YOUR ASSIGNMENT: Output the exact lines that start at the one containing "Click the Workflow file icon" and continue to the last line of the entries below; do not output pictures.

DATASET EXTRACT:
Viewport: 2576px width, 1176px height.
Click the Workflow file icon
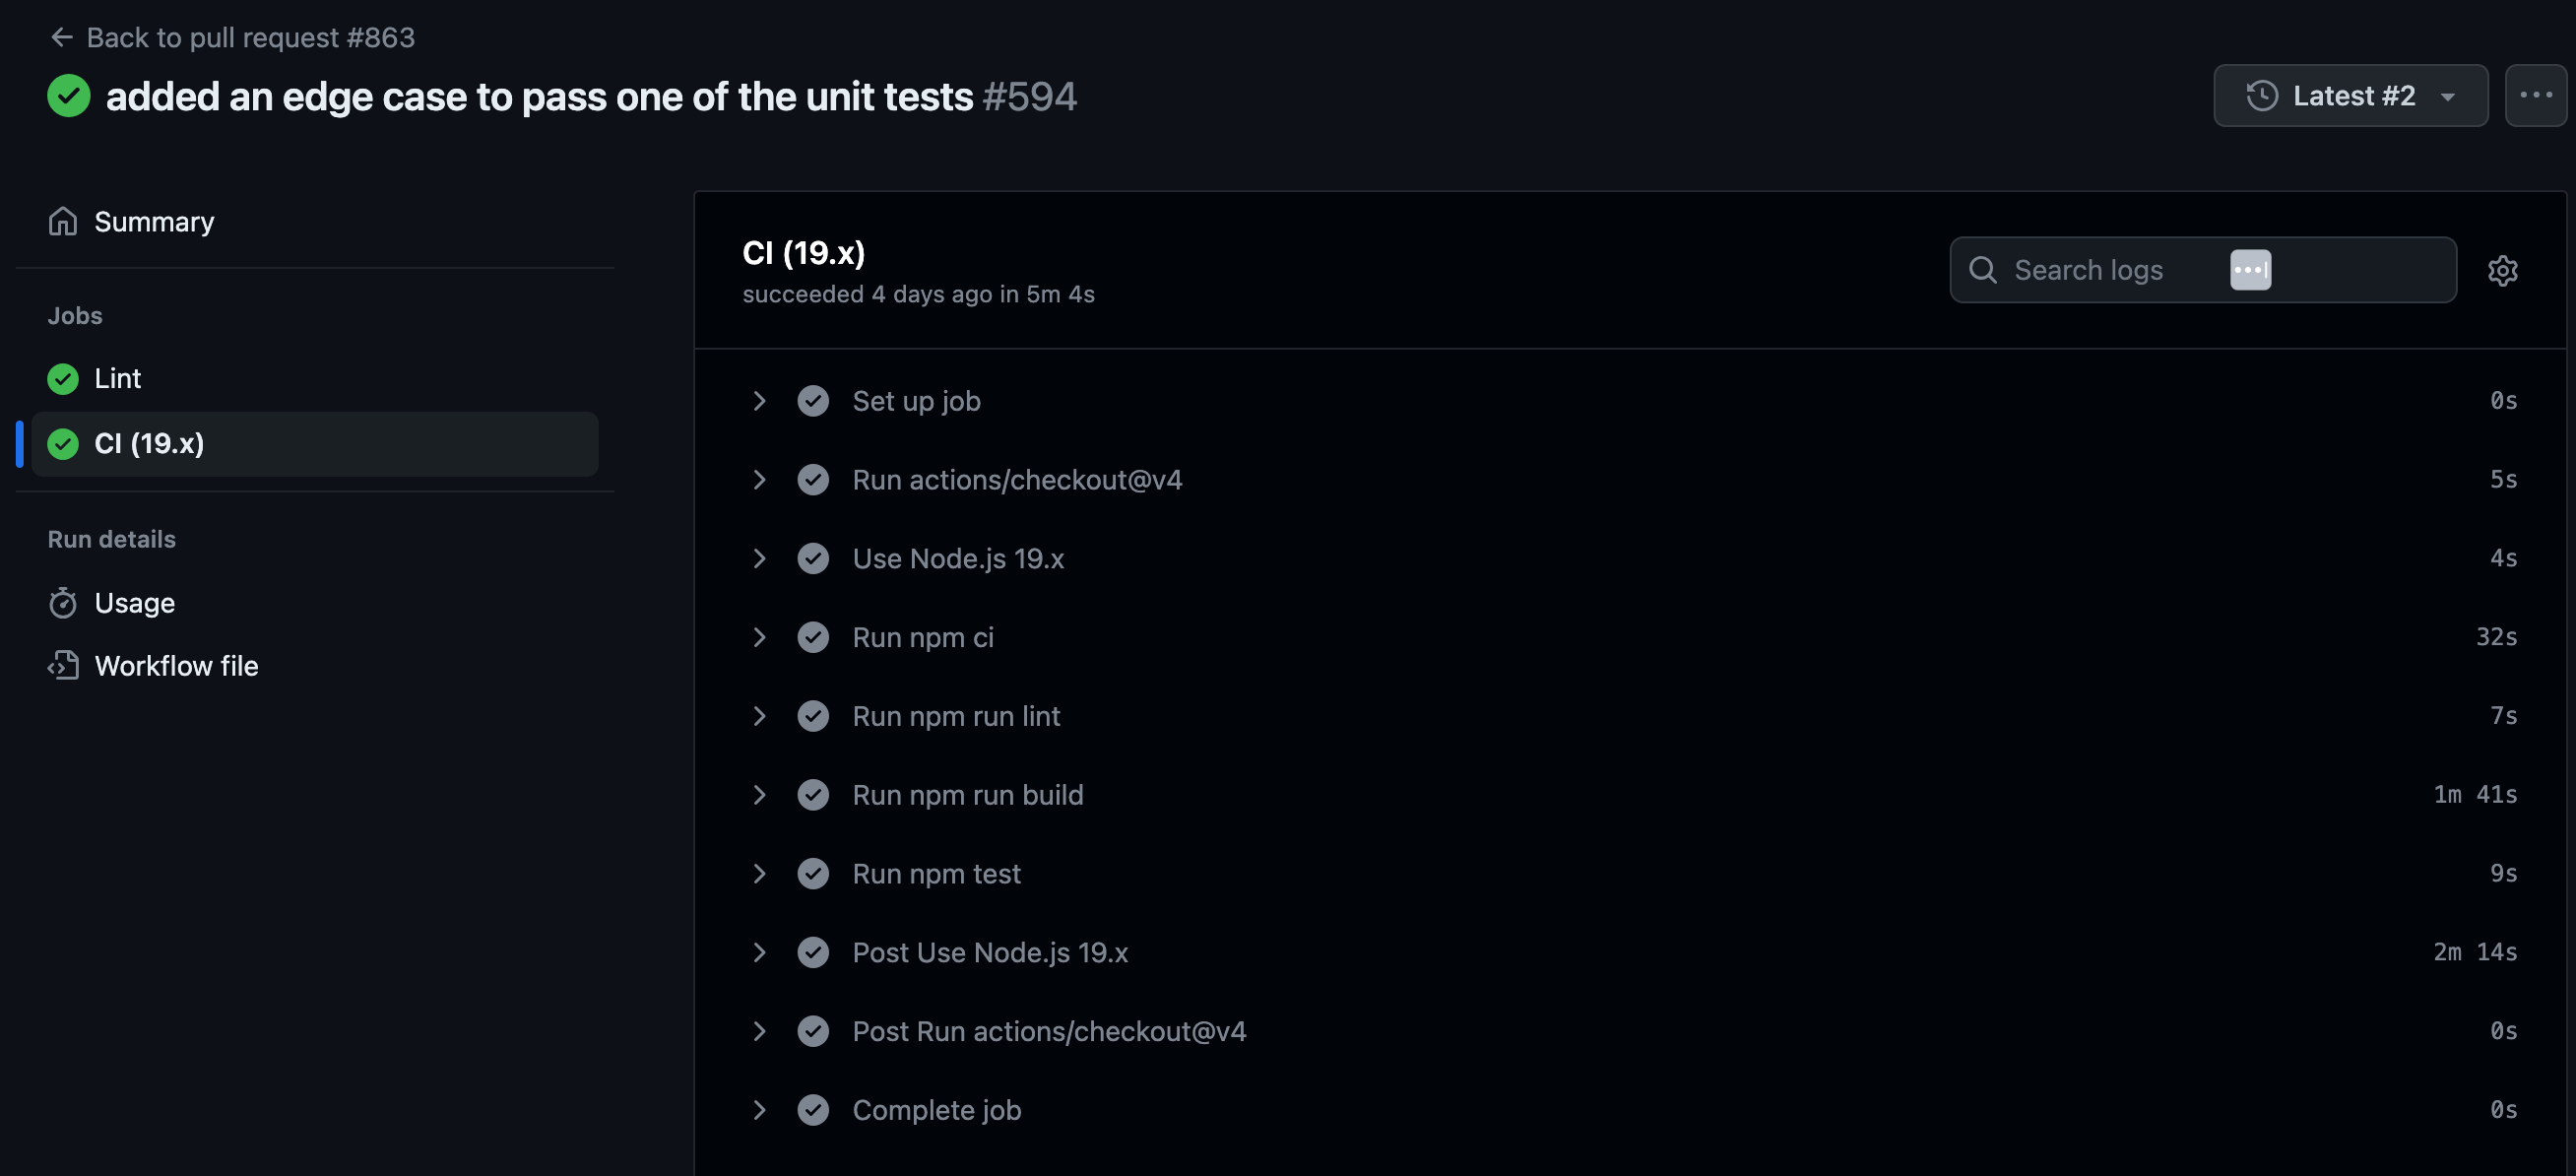[63, 666]
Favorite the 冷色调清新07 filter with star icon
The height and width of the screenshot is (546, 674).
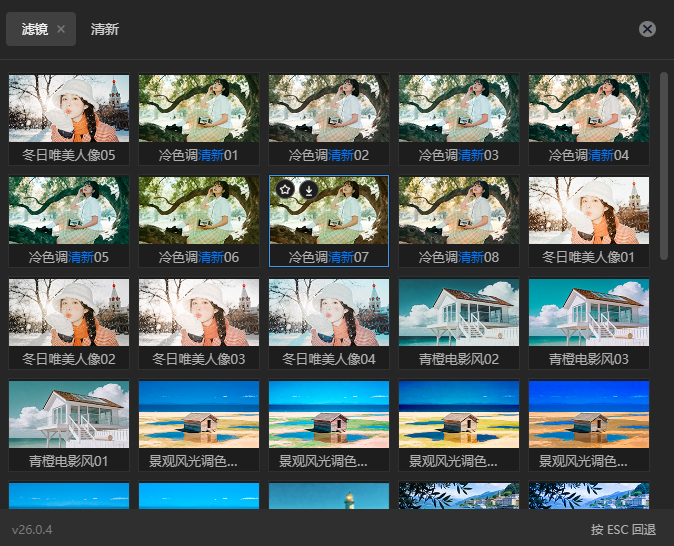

SOLUTION:
Click the Workflow file icon
[63, 666]
Favorite the 冷色调清新07 filter with star icon
The height and width of the screenshot is (546, 674).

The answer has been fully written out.